The roadmap also identifies advanced packaging as India’s most realistic opportunity to gain global scale. It recommends establishing a National Centre for Advanced Packaging, scaling capabilities in 2.5D and 3D integration, chiplet assembly, fan-out wafer-level packaging and heterogeneous integration technologies increasingly critical to AI and high-performance computing systems.
“Future value in semiconductors will increasingly come from advanced packaging, chiplets, heterogeneous integration, compound semiconductors, wide-bandgap materials such as SiC and GaN, specialised chips for AI and 5G/6G and system-level design,” said Debjani Ghosh, Distinguished Fellow, Niti Aayog. “The challenge is not merely to participate in the global ecosystem, but to become indispensable to it.”
The strategy aligns closely with the government’s expanding India Semiconductor Mission. The roadmap estimates the country would require $135-180 billion in semiconductor investments over the next decade across fabrication, packaging, materials and design infrastructure. It recommends that the government commit at least one-third of the required capital to de-risk projects and crowd in private investment.

Race Against Time
The roadmap repeatedly underlines that India’s semiconductor ambitions face formidable execution risks, including technological complexity, talent shortages, infrastructure bottlenecks, long gestation periods and high capital intensity.

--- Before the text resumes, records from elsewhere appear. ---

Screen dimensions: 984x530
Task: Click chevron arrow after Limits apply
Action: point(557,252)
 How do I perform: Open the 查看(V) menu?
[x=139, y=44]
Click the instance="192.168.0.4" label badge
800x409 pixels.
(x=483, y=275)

Building advanced fabs remains among the world’s most expensive industrial undertakings. According to the report, leading-edge 3 nm fabrication facilities globally cost more than $15 billion, while even analog fabs typically require investments exceeding $5 billion. The report says semiconductor manufacturing also demands uninterrupted electricity, ultra-pure water systems and highly specialised engineering talent that India currently lacks at scale.

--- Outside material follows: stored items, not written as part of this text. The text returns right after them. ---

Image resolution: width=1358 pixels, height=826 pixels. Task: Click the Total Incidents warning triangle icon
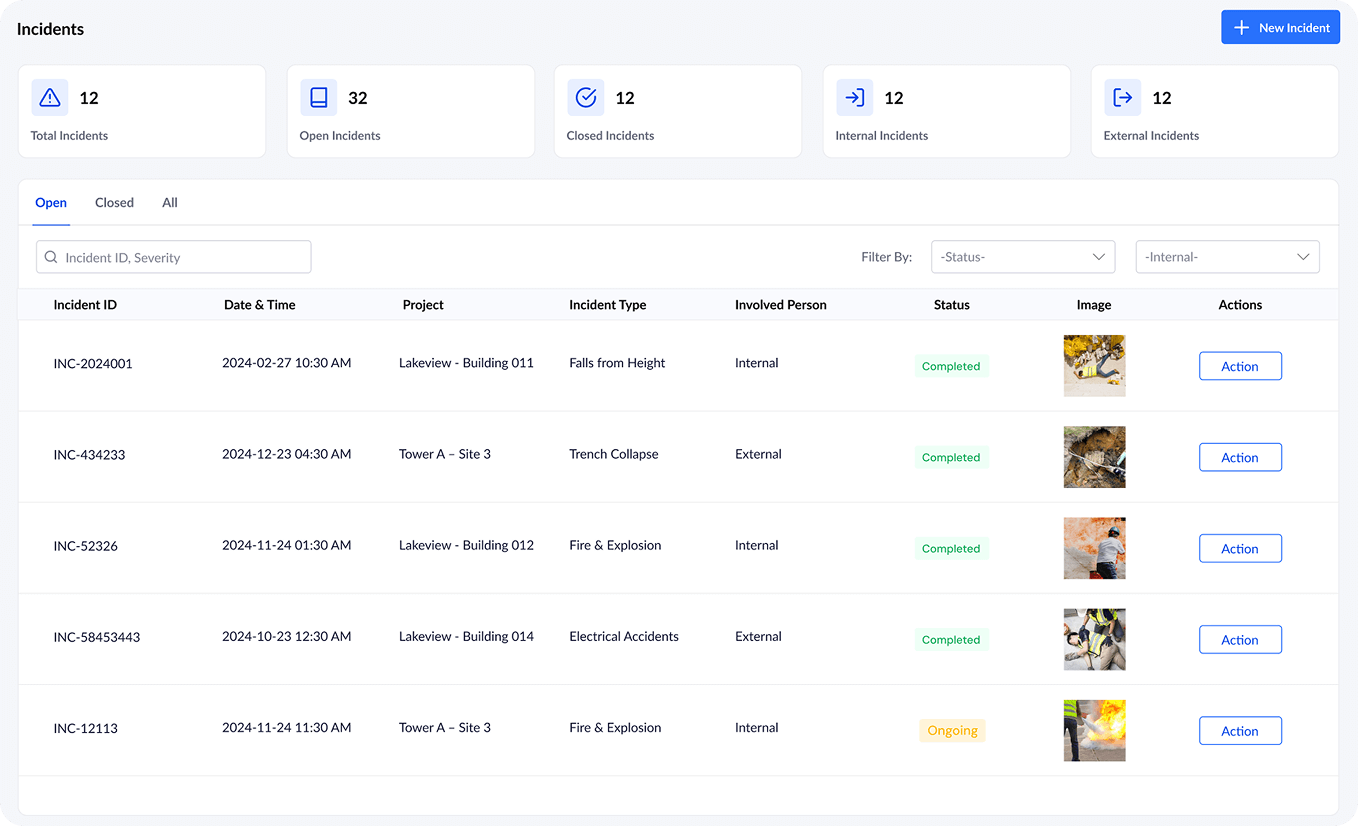50,98
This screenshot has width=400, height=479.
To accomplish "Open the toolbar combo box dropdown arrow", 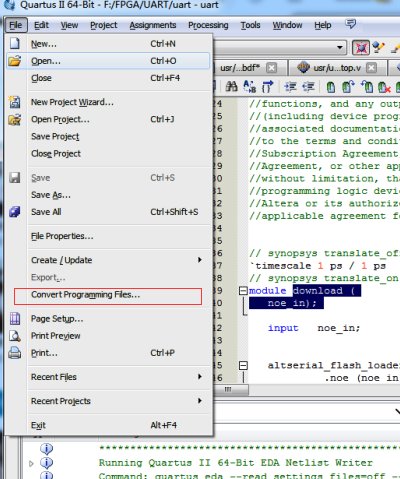I will pos(339,47).
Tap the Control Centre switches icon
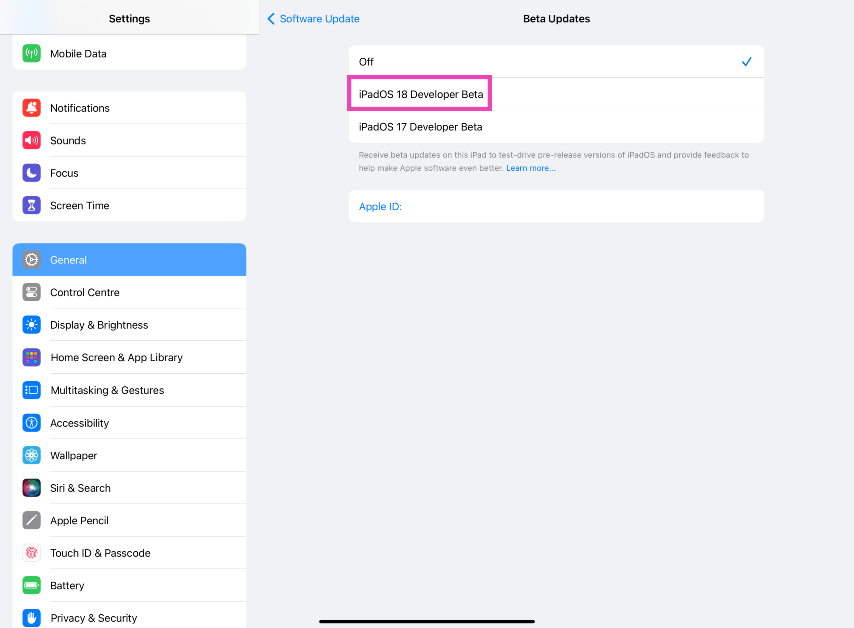 coord(32,293)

“Semiconductors represent one of the most consequential industrial opportunities of the coming decade for India,” the report said. “While the cost of inaction is clear — rising import dependence, strategic vulnerability and lost value creation—the opportunity is equally profound.”
The roadmap calls for a coordinated national effort spanning policy, research, education and global partnerships. It proposes creating National Semiconductor Zones with integrated utilities, specialised fab academies, sovereign access to electronic design automation tools, dedicated export financing windows and structured partnerships with countries including the US, Japan, the European Union and South Korea.
It also advocates using AI to compress semiconductor design cycles and democratise access to advanced chip engineering. “AI solutions are helping design firms navigate the intricate design process with remarkable precision and reduce design and R&D costs, while improving time to market performance,” the report said. “By leveraging its deep talent pool in AI, India can excel in developing custom design solutions tailored to domestic use cases.”

Lahiri warned that semiconductor dependence increasingly carries strategic consequences beyond economics. “One of the biggest risks India carries today is its dependence on technology controlled by others. Sovereignty in this century will begin with the infrastructure layer, and semiconductor leadership is part of that foundation,” he said.
For policymakers, the roadmap marks a clear shift in India’s semiconductor strategy — from chasing prestige manufacturing projects to building leverage in high-growth segments where the global industry itself is being redefined by AI, advanced packaging and system integration. The success of that strategy, however, will depend less on ambition and more on whether India can sustain policy consistency, capital commitment and industrial execution over the next decade.